### Baseline experiment

Experiment to compare the 4 Optimization algorithms before trying to improve sparse search

In [None]:
import HPO

import pysgpp

import matplotlib.pyplot as plt

import tensorflow as tf

import sklearn.metrics

from sklearn.model_selection import KFold

import numpy as np
import keras
from keras import backend as K

from tensorflow.keras.models import Sequential
from tensorflow.keras.layers import Dense
from scikeras.wrappers import KerasRegressor

from sklearn.compose import ColumnTransformer
from sklearn.compose import TransformedTargetRegressor
from sklearn.pipeline import Pipeline

from sklearn.impute import SimpleImputer
from sklearn.feature_selection import SelectPercentile, chi2

from sklearn.preprocessing import OneHotEncoder, StandardScaler


VERBOSE = 1
CV = 3 #[(slice(None), slice(None))]
TESTING = True

DATASETS = []

GRID_RESULT = []
RANDOM_RESULT = []
BAYESIAN_RESULT = []
SPARSE_RESULT = []
SPARSE_RESULT_OPTIMIZED = []

GRID_COST = []
RANDOM_COST = []
BAYESIAN_COST = []
SPARSE_COST = []
SPARSE_COST_OPTIMIZED = []

### Hyperparameter space definition

In [None]:
ITER = 2

hyperparameterspace = {
    'regressor__regressor__epochs': ["interval-int", 15, 20],
    'regressor__regressor__batch_size': ["interval-int", 1, 200],
    'regressor__regressor__model__optimizer__learning_rate': ["interval-log", 0.000001, 0.1]
}

hyperparameterspace_special = {}
for key in hyperparameterspace.keys():
    liste = []
    for i in range(1, len(hyperparameterspace[key])):
        liste.append(hyperparameterspace[key][i])
    hyperparameterspace_special[key] = liste



### Model definition

In [None]:
def relu_advanced(x):
    return K.relu(x)

ACTIVATION_FUNCTION = relu_advanced

INITIALIZER = tf.keras.initializers.RandomNormal(stddev=0.05, seed=42)
# 
def create_model(learning_rate=0.0001, input_dim=10):
    # create model
    model = Sequential()
    model.add(Dense(30, input_shape=(input_dim,), activation=ACTIVATION_FUNCTION,
                kernel_initializer=INITIALIZER, bias_initializer=INITIALIZER))
    model.add(Dense(30, activation=ACTIVATION_FUNCTION,
                kernel_initializer=INITIALIZER, bias_initializer=INITIALIZER))
    model.add(Dense(1, activation=None))

    optimizer = keras.optimizers.Adam(learning_rate=learning_rate)

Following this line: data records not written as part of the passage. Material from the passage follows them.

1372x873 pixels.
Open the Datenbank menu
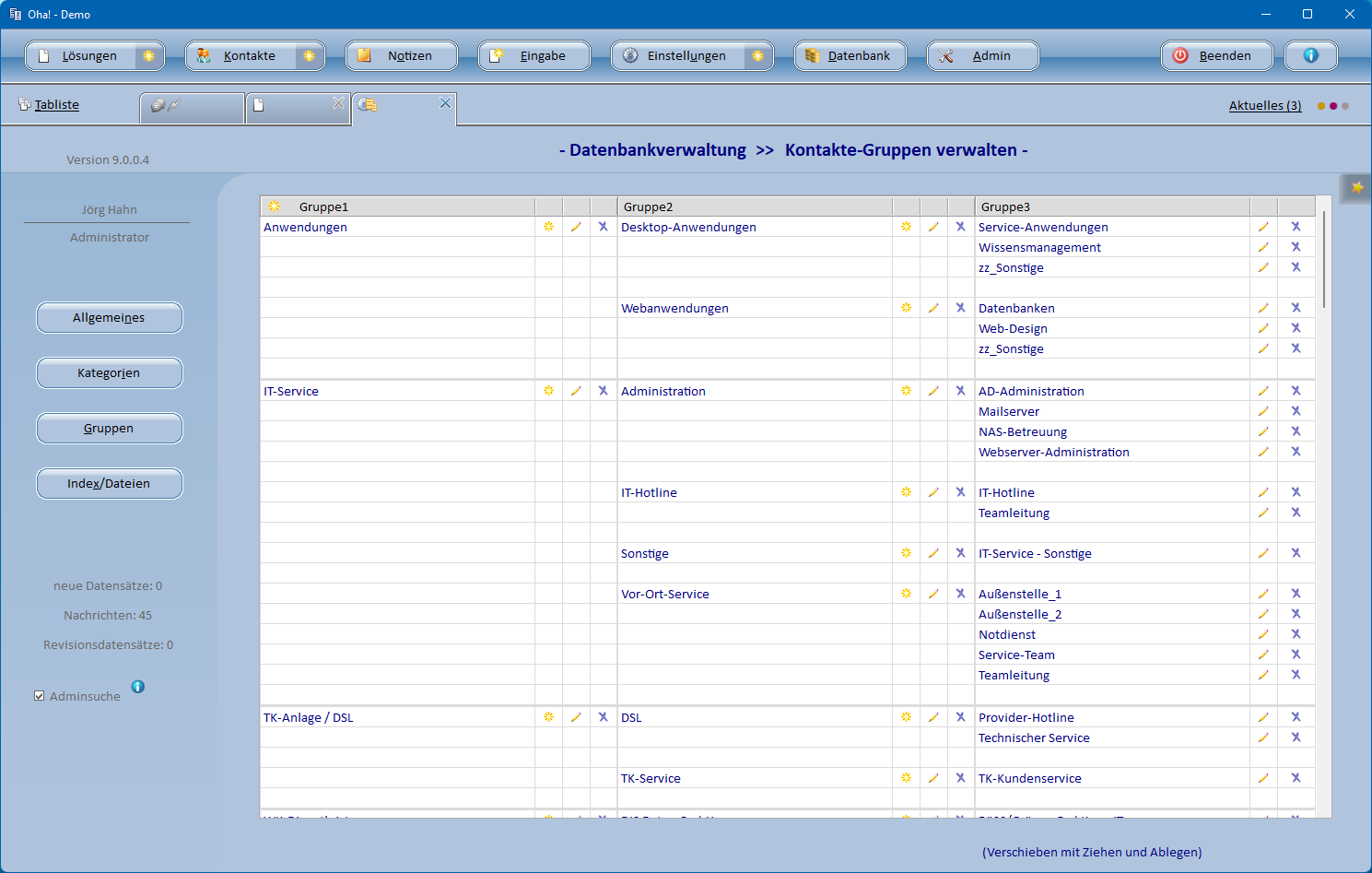pos(850,55)
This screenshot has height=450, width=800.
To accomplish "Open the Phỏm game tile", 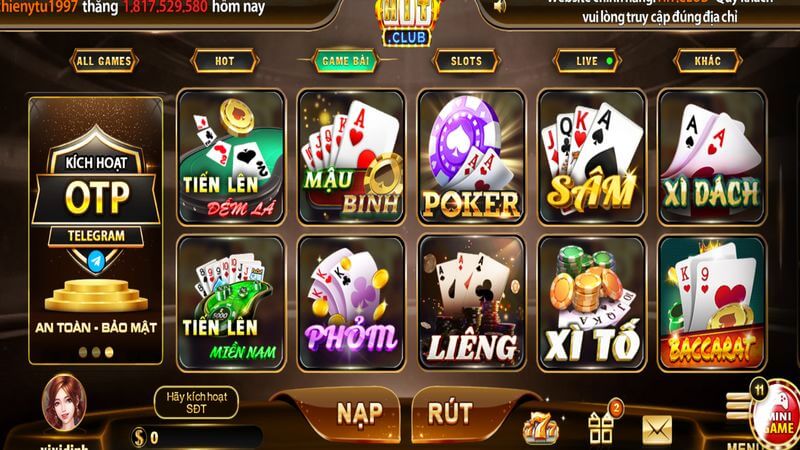I will [351, 303].
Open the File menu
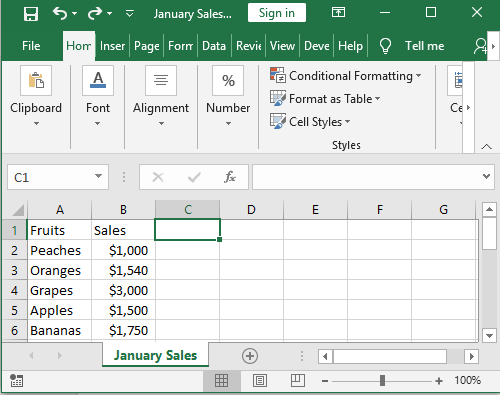The width and height of the screenshot is (500, 395). point(31,46)
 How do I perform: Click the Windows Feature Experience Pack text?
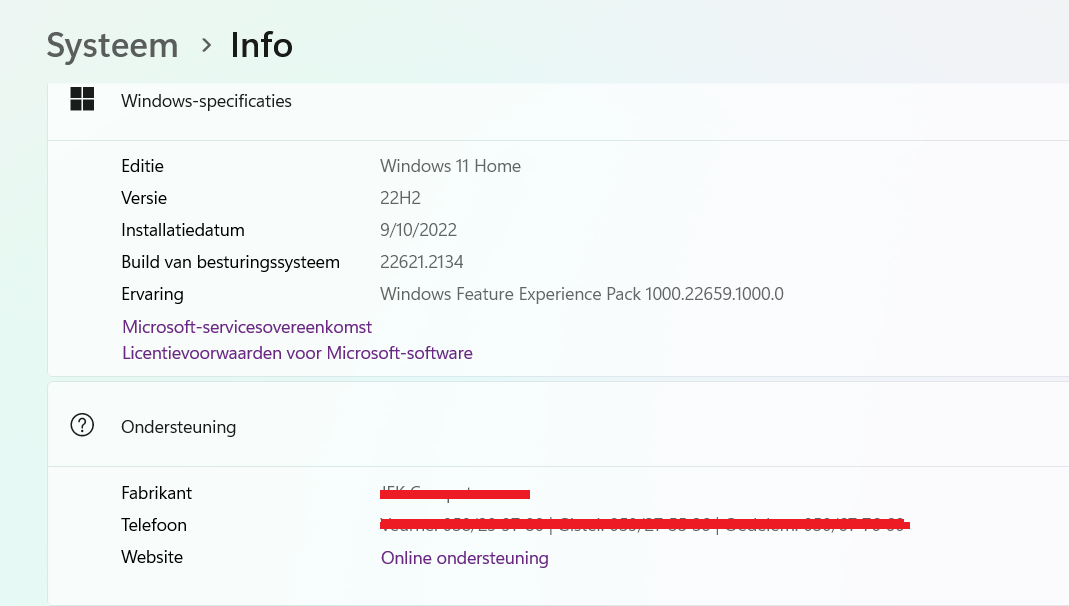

    model.compile(loss='mean_absolute_error', optimizer=optimizer)
    return model

### Optimization

In [None]:
ids = [233211]#, 359952, 359931, 359949, 359938]
# [359940, 317614, 359934, 359946, 359932, 233214, 359943]

valid_datasets = 0
for i in range(len(ids)):
    print("######################################################################################################################################################")
    print("Current Dataset:", (i+1), "of", len(ids), "with id:", ids[i])

    dataset = HPO.Dataset(task_id=ids[i])

    print("The average value for target is:", sum(
        dataset.get_Y()/len(dataset.get_Y())))
    print("Min target:", min(dataset.get_Y()),
          "Max target:", max(dataset.get_Y()))

    ################## MODEL AND FUNCTION DEFINITION ####################

    def evaluate_model(loss, epochs, batch_size, model_learning_rate, neurons_per_layer, number_of_layers):

        kfold = KFold(n_splits=CV)

        split = (kfold.split(dataset.get_X(), dataset.get_Y()))

        values = []

        numeric_features = [not x for x in dataset.get_categorical_indicator()]
        numeric_transformer = Pipeline(
            steps=[("imputer", SimpleImputer(strategy="median")),
                   ("scaler", StandardScaler())]
        )

        categorical_transformer = Pipeline(
            steps=[
                ("encoder", OneHotEncoder(handle_unknown="infrequent_if_exist", sparse_output=False)),
                # ("selector", SelectPercentile(chi2, percentile=50)),
            ]
        )

        number_numeric_features = 0
        for x in numeric_features:
            if x:
                number_numeric_features += 1

        preprocessor = ColumnTransformer(
            transformers=[
                ("num", numeric_transformer, numeric_features),
                ("cat", categorical_transformer,
                 dataset.get_categorical_indicator()),
            ]
        )

        #preprocessor.fit(dataset.get_X())
        # (number_numeric_features+len(categorical_transformer["encoder"].categories_))

        # final regressor
        

        # pipeline = Pipeline([
        #     ('preprocessor', preprocessor),
        #     ('regressor', regressor)
        # ])

        for i, (train_index, test_index) in enumerate(split):
            X_train = dataset.get_X()[train_index]
            Y_train = dataset.get_Y()[train_index]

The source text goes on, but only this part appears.